# Hello from Russia



## Luchnik (Aug 12, 2008)

Hi, everyone!
One lady archer more here, from Moscow region this time. By now I have 5 years of archery experience, great desire to go on shooting, and plenty of questions to ask... :archer:


----------



## hunter6 (Aug 13, 2008)

*welcome*

hi there welcome to the site hope you have a good time here at AT . take care t.g.:cocktail:


----------



## hockeynut (Aug 15, 2007)

Welcome to AT....


----------



## Dthbyhoyt (Dec 4, 2004)

:welcome: 2 ArcheryTalk


----------



## pTac (Jun 25, 2005)

Welcome!


----------



## holepuncher (Jan 3, 2005)

Welcome, I was wondering, do you shoot a compound bow or Traditional Longbow/Recurve?


----------



## Double S (Mar 30, 2008)

Welcome to Archerytalk:darkbeer:


----------



## swampfrogg (Jun 29, 2007)

Glad to have ya here!!

Enjoy archery, Bring others along!!


----------



## smurphysgirl (Mar 6, 2007)

Welcome to AT! 

Happy shooting!


----------



## tylerolsen12 (Feb 8, 2007)

welcome to AT


----------



## Bowhuntr64 (Aug 6, 2007)

Priviet. I travel to Siberia fairly often and have always dreamed of hunting over there. I have heard there is no bowhunting allowed in Russia...is that true?


----------



## Tim Roberts (Jul 13, 2002)

:wave3: :yo: *G'day.*:welcome: to*Archery Talk* Luchnik. :typing: Enjoy the *fun* here.


----------



## Bayfield (Mar 23, 2008)

Hello Luchnik,
Lady archers are always welcome on AT. What brand of bows is most commonly used in Russia?


----------



## Luchnik (Aug 12, 2008)

holepuncher said:


> Welcome, I was wondering, do you shoot a compound bow or Traditional Longbow/Recurve?

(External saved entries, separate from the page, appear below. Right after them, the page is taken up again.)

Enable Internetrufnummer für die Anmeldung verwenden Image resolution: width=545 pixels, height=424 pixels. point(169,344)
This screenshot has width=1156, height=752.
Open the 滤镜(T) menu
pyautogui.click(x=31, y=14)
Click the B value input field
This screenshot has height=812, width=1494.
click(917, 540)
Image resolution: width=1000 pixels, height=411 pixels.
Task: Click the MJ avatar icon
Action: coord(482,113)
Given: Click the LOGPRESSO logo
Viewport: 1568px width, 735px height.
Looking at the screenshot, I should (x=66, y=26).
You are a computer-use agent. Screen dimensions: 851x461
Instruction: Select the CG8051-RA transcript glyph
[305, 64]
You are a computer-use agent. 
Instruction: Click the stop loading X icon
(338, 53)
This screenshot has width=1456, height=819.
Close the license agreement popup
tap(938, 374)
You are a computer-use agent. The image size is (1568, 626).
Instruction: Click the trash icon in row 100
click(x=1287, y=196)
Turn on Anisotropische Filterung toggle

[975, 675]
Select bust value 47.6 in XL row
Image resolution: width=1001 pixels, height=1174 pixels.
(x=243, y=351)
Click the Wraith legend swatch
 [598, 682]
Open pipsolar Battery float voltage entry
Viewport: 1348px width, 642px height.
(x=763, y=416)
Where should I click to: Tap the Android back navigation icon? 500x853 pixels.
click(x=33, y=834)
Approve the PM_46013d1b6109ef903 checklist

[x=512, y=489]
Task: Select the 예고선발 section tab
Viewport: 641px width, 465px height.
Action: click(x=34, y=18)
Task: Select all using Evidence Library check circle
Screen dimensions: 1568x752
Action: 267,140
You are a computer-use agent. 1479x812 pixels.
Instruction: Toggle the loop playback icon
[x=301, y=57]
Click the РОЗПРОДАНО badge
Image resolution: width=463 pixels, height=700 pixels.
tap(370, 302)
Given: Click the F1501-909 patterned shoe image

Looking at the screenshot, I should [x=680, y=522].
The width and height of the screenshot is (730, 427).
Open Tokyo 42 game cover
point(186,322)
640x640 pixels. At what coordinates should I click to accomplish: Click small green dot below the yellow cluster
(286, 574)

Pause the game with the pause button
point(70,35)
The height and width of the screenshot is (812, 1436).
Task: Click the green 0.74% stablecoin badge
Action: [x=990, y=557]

In Russia most people who do traditional and historic archery (which are actually destined to become one and the same thing in the nearest future) use traditional bows, around 50% of which are longbows and another 50% are short bows of Asian type. I shoot both of the above mentioned.


----------



## Luchnik (Aug 12, 2008)

Bowhuntr64 said:


> Priviet. I travel to Siberia fairly often and have always dreamed of hunting over there. I have heard there is no bowhunting allowed in Russia...is that true?


Privet! Many people dream of bowhunting in Siberia, but this is really forbidden by Russian legislation. :sad: So at present bowhunters go to shoot to the neighbouring countries and hope that things will change some day.


----------



## celticgladiator (Feb 13, 2008)

Welcome to AT!!!! you have come to a great place for information.


----------



## Luchnik (Aug 12, 2008)

Bayfield said:


> Hello Luchnik,
> Lady archers are always welcome on AT. What brand of bows is most commonly used in Russia?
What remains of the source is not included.